Required task A - Rewrite the records from the line that contains "Task: Open the GSA location path dropdown" through the end of the records, replacing "Click" with "Press" and leaving everything else unchanged.

____ Selection

April \(30^{th}\) 2020

- It says
*when*you should do your stats - It gives an idea of the actual resources we should put into a project
**It tells us when the numerosity of our sample is actually representative of the statistical population**

In census the sample size is the whole population!

Generally speaking, the larger the sample size, the more accurate are your estimates and your statistics.

However we have a lot of limitations: availability of participants, time contraints, money constraints, etc…

Therefore the *optimum* sample size is the minimum number of participants needed to have statistically representative data.

In frequentist statistics (NHST), some fundamental concepts are:

- first type error (\(\alpha\)) – typically set at 5% (0.05) (False Positives)
- second type error (\(\beta\)) (False Negatives)

The power of a statistical test is given by \(1-\beta\).

**It is the probability to reject the null hypothesis when it is false.**

Generally, accepted values of power are: 80%, 90%, 95% and 99%, which means \(\beta = 20\%, 10\%, 5\%, 1\%\).

________

Required task B - According to the notes on sample size, what values of statistical power are generally accepted?

____ Supplied material

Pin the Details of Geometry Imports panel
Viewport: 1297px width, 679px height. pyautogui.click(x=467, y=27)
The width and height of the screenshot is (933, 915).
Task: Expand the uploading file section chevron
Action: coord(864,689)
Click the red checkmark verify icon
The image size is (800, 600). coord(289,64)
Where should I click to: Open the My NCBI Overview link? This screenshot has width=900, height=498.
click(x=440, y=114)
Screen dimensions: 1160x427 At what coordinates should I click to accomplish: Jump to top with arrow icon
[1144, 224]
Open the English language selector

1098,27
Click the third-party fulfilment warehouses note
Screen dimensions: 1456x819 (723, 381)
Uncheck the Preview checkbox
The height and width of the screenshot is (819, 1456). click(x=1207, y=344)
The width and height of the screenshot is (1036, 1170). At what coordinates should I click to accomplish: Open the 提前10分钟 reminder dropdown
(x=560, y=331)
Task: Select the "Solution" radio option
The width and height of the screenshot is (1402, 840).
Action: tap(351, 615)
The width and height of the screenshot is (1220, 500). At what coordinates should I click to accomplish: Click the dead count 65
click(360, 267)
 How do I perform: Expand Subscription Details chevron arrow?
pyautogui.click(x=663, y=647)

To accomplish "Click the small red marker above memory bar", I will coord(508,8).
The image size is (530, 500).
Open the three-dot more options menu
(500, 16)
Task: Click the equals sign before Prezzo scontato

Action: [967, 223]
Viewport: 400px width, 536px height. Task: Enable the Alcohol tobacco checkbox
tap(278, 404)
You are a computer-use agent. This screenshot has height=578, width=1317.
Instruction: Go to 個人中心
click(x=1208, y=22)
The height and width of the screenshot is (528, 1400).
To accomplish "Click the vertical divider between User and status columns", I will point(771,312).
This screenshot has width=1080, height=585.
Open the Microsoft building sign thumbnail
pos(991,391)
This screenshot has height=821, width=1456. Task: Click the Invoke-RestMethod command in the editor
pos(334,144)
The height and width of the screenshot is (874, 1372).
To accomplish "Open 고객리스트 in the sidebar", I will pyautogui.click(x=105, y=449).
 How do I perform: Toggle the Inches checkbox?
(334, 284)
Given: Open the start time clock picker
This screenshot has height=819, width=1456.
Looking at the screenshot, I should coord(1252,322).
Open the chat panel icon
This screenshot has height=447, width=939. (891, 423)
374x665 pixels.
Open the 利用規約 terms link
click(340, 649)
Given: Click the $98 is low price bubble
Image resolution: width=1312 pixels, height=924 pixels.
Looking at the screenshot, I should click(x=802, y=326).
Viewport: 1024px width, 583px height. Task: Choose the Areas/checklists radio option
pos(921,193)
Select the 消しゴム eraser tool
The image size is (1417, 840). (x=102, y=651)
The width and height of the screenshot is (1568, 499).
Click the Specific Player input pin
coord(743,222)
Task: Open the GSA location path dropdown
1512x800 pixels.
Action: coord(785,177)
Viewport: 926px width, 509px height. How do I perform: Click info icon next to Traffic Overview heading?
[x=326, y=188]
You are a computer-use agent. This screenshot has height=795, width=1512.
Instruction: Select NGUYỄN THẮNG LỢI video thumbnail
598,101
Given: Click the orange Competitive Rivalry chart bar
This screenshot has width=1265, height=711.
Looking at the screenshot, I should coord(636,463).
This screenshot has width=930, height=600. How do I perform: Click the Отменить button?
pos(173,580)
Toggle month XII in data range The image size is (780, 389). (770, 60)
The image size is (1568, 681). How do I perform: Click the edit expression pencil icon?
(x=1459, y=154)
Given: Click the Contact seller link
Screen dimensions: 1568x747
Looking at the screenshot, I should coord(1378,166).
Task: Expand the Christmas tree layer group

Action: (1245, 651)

________

Answer A -
Task: Open the GSA location path dropdown
1512x800 pixels.
Action: coord(785,177)
Viewport: 926px width, 509px height. How do I perform: Press info icon next to Traffic Overview heading?
[x=326, y=188]
You are a computer-use agent. This screenshot has height=795, width=1512.
Instruction: Select NGUYỄN THẮNG LỢI video thumbnail
598,101
Given: Press the orange Competitive Rivalry chart bar
This screenshot has width=1265, height=711.
Looking at the screenshot, I should coord(636,463).
This screenshot has width=930, height=600. How do I perform: Press the Отменить button?
pos(173,580)
Toggle month XII in data range The image size is (780, 389). (770, 60)
The image size is (1568, 681). How do I perform: Press the edit expression pencil icon?
(x=1459, y=154)
Given: Press the Contact seller link
Screen dimensions: 1568x747
Looking at the screenshot, I should coord(1378,166).
Task: Expand the Christmas tree layer group

Action: (1245, 651)

Answer B - 80%, 90%, 95% and 99%.